** TO DO **
Your answer must be a single number: how many lines in the records below contain the word "agent".

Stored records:
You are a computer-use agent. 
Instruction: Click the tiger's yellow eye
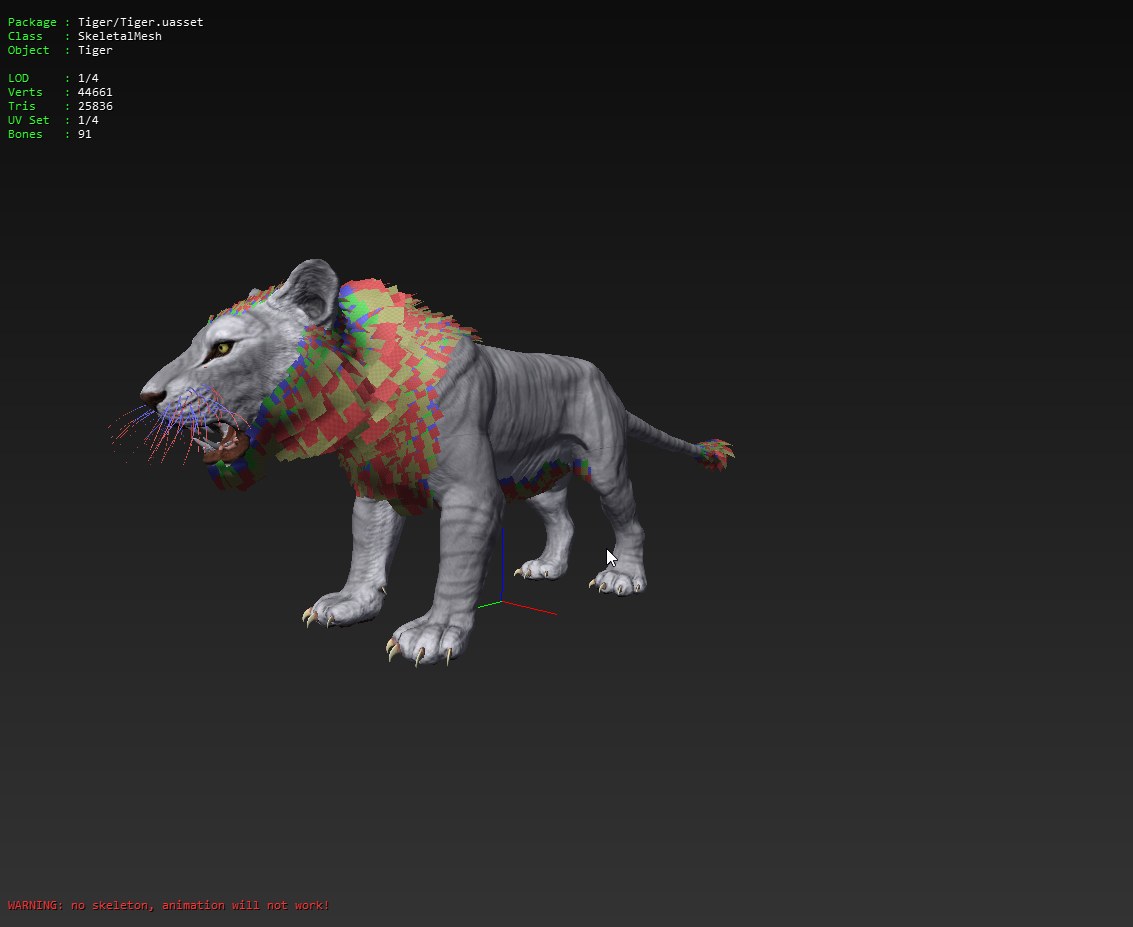coord(222,348)
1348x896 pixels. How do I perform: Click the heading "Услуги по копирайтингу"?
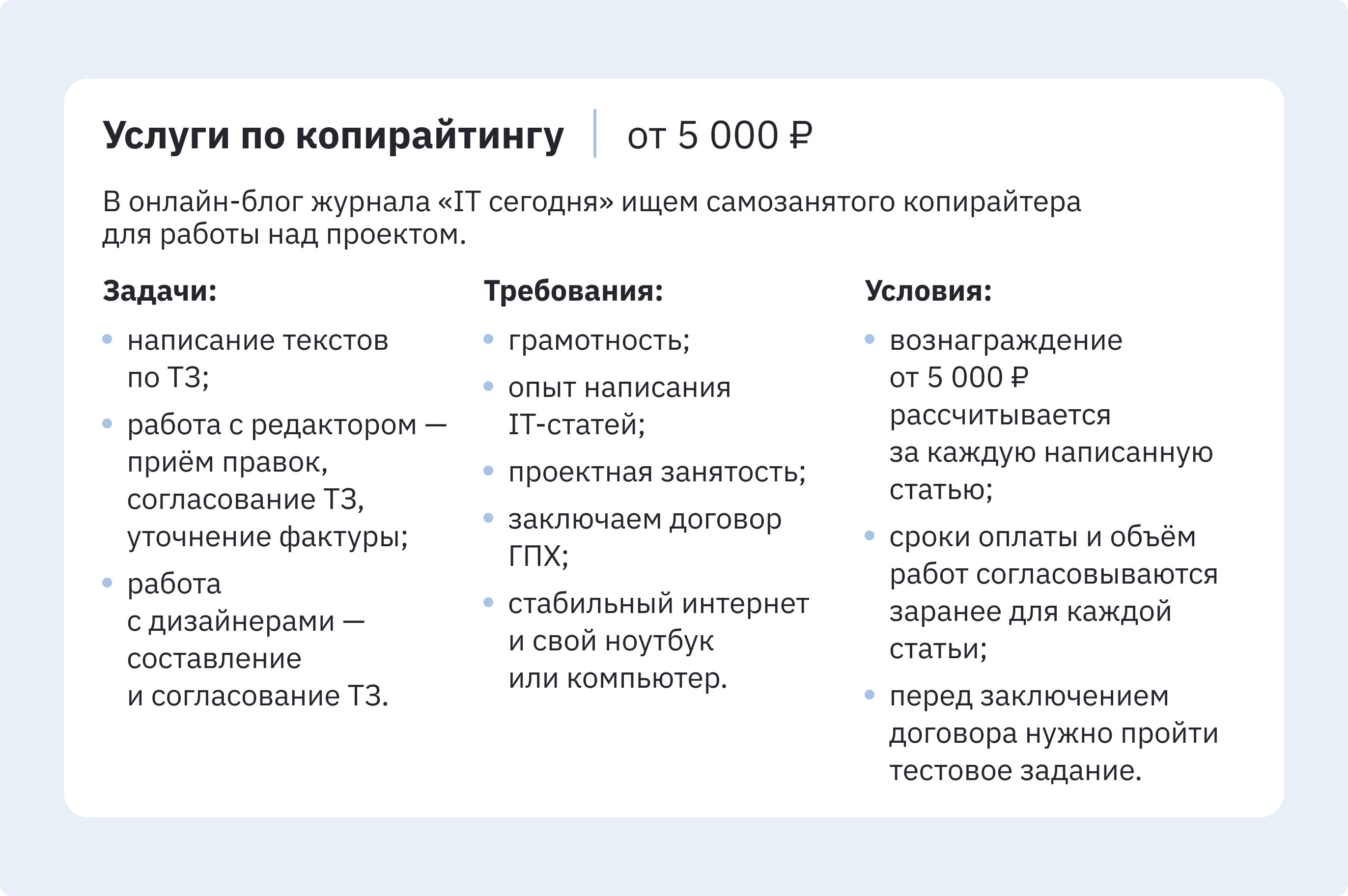click(333, 137)
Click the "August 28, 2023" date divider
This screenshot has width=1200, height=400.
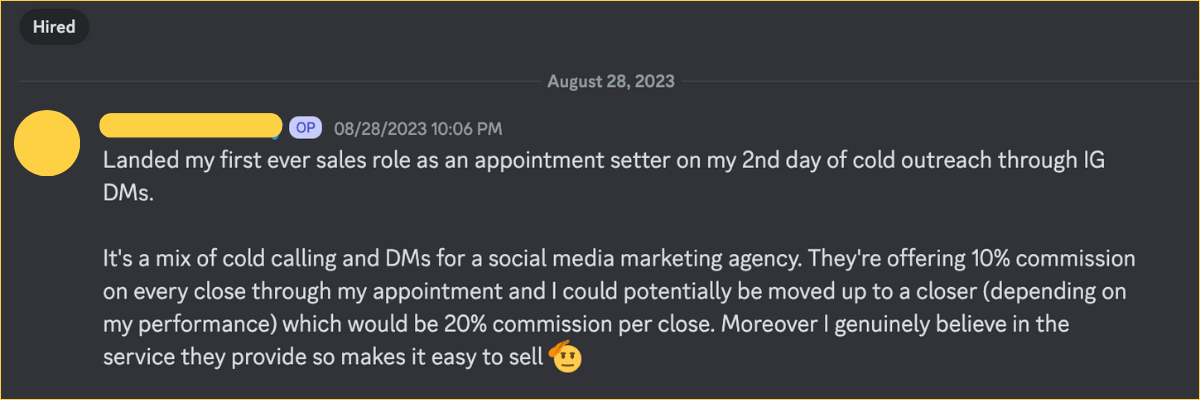click(610, 81)
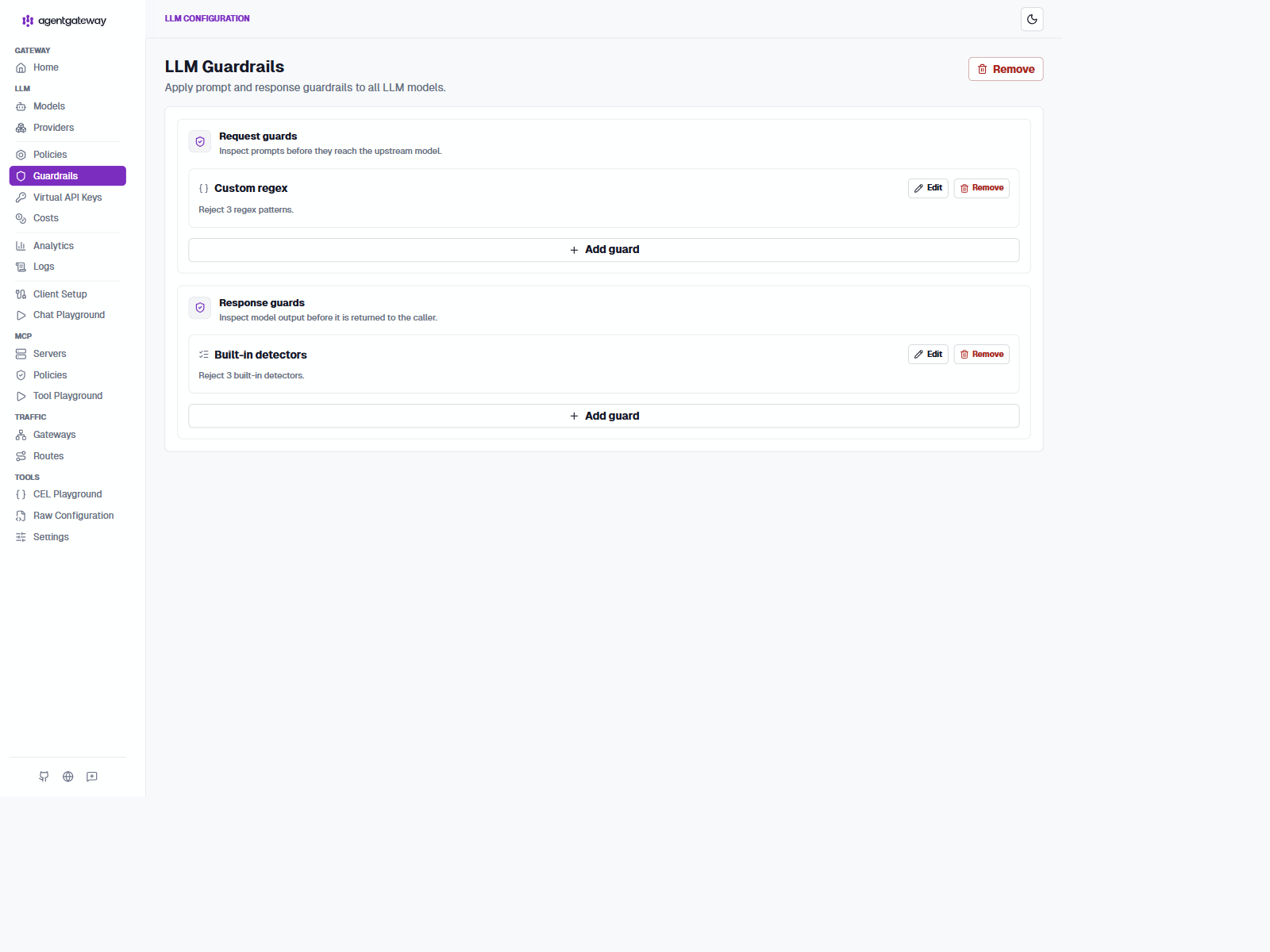Viewport: 1270px width, 952px height.
Task: Remove all LLM Guardrails
Action: (x=1006, y=69)
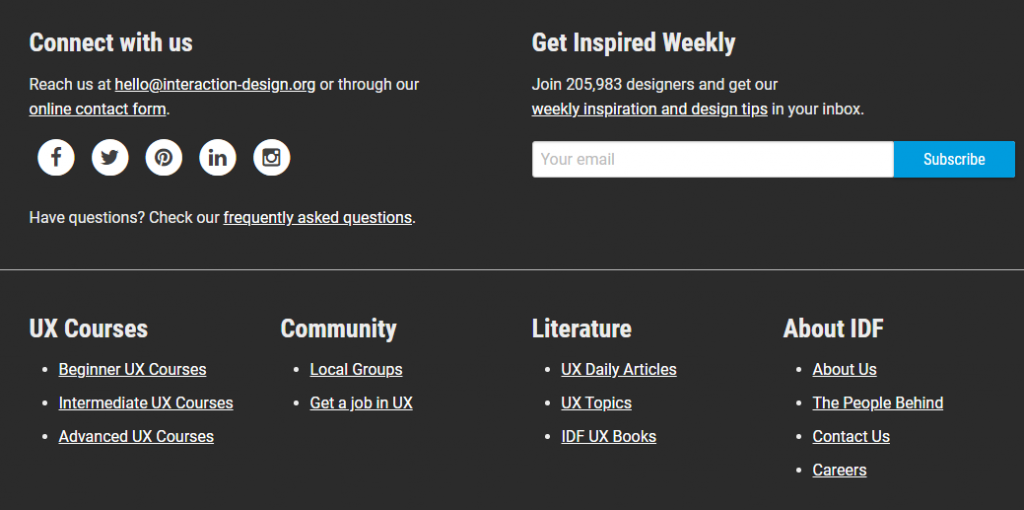The height and width of the screenshot is (510, 1024).
Task: Open the LinkedIn social icon
Action: click(x=218, y=157)
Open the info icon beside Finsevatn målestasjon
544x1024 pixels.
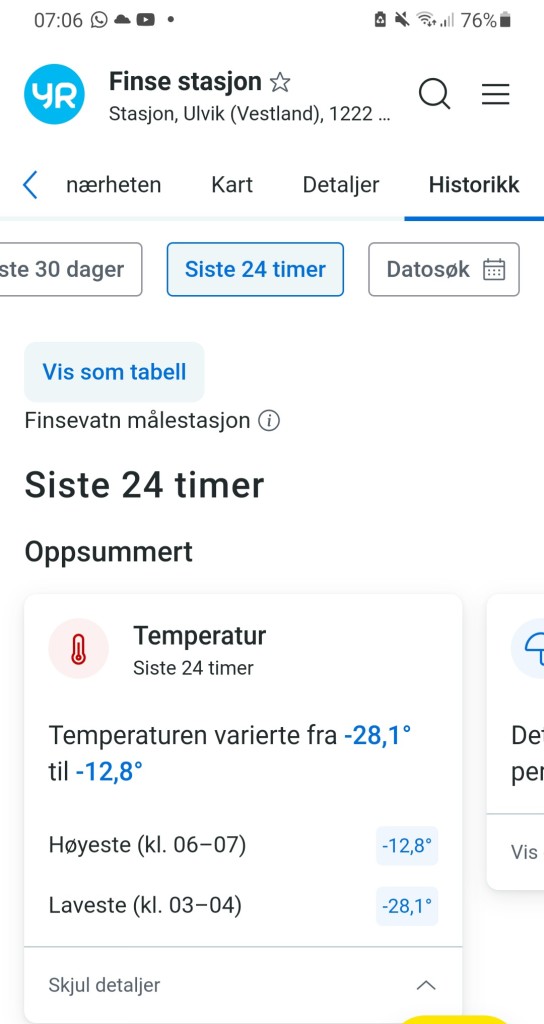(269, 421)
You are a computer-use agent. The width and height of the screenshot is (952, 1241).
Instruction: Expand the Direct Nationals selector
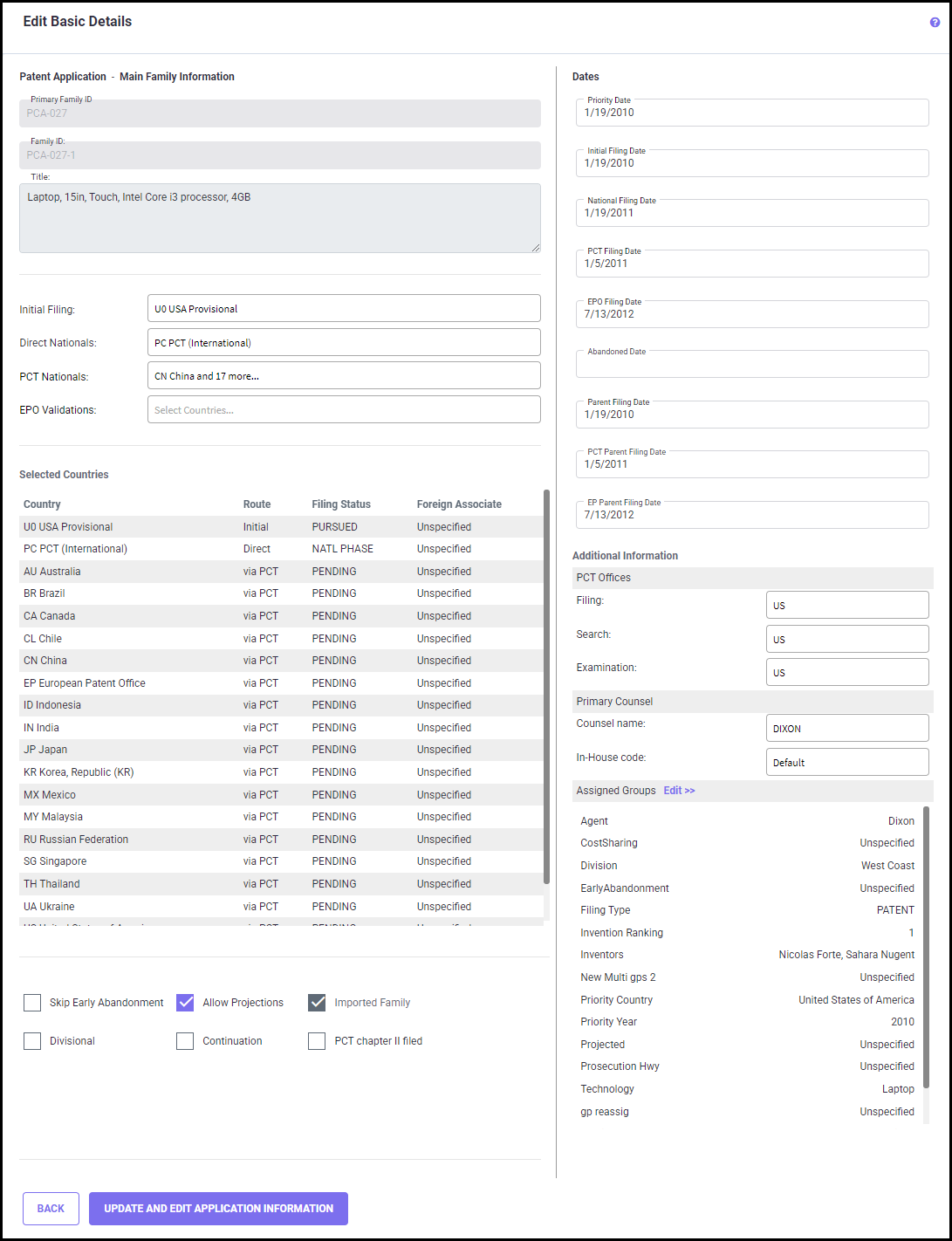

** WRITTEN SOLUTION **
2